### Task data

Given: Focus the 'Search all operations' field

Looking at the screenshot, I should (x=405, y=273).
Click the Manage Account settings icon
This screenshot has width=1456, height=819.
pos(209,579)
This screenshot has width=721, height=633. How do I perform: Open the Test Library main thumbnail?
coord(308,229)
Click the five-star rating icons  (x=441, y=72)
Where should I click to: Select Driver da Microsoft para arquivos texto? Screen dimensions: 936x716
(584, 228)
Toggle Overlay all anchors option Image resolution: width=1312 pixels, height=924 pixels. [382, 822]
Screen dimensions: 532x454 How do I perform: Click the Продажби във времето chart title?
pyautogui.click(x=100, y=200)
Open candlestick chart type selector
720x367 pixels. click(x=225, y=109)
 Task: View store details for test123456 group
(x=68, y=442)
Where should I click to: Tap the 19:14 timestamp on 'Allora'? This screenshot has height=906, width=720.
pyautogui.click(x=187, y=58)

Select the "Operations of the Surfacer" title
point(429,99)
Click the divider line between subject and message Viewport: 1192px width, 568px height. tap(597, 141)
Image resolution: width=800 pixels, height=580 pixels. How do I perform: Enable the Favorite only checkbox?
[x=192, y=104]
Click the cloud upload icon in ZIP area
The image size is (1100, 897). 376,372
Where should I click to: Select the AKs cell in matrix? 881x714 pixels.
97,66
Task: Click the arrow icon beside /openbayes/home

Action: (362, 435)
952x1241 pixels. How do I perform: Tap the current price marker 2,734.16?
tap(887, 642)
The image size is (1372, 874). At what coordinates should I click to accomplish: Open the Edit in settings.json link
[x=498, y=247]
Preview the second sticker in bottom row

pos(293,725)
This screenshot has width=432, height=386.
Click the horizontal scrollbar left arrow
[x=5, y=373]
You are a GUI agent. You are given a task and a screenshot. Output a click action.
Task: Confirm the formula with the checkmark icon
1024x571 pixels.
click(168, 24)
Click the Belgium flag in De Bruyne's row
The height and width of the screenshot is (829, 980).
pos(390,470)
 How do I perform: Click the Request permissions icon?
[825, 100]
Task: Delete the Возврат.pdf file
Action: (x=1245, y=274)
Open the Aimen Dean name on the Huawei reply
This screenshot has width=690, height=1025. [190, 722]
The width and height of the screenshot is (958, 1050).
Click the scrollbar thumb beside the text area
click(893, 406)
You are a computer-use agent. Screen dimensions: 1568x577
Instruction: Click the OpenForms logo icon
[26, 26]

######

* Activity *
Your answer should consist only of the lines from the one that holds "You are a computer-use" to the end of the entries above, both ends included, each repeated exactly.

* Task answer *
You are a computer-use agent. Screen dimensions: 1568x577
Instruction: Click the OpenForms logo icon
[26, 26]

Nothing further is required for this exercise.